エリーゼは考え、そして口外する。自分が母に掛ける言葉はもっと本質的かつ熱を帯びた本心だ。ラメスはゆっくりと頭を上げエリーゼの方を見る。その表情は目を少し見開き驚いてる。エリーゼが声を張り上げ続ける。


「抱きしめられて凄く嬉しかったです!暖かくてとても安心して、まるで赤ちゃんに戻ったみたいで…」


エリーゼは飾らず彩らず何も装っていない純然たる声を伝える。そして「すぅ」と息を一呼吸分吸い、


「私はとても幸せでした!抱きしめられて!そして凄く誇らしいです!お母様がお母様で!」


「エリーゼ…」


「だから!謝らないでください。大丈夫ですから!私はお母様が大好きです!」


エリーゼ自身も自分が一体何を言ってるのか把握し切れていないし恐らく滅茶苦茶なことを口走っているのだろうと考えている。でも、話した言葉は全て確実な真実であり嘘偽りはないそう自信を持っている。

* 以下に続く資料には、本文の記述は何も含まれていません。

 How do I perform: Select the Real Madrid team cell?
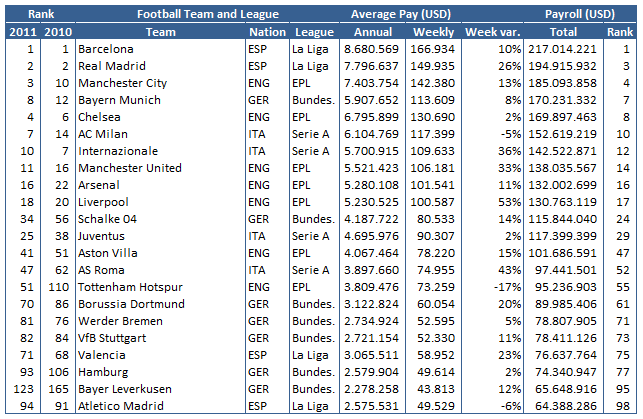(x=111, y=65)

部屋が又しても静かになる。エリーゼは目の前にいる母がどんな顔をしてるのか怖くて目を瞑っていたが恐る恐ると目を開く。其処には、


「エリーゼ」


目を潤ませ微笑んでいるラメスがいた。ラメスは暫しエリーゼを見詰めると目を細めニッコリと笑った。一筋の涙がラメスの頬をスーッと流れ落ちていく。


「私も誇りに思うわ。貴方が娘で」


静かに、しかしハッキリと伝えた。その声音には女性特有の優しさがあり、母特有の慈愛があり、そしてラメス特有の美しさが籠っていた。


一刹那エリーゼは母の美しさに惚けてしまったが、直ぐ其れに応えるかの様にラメスとよく似た笑顔を浮かべる。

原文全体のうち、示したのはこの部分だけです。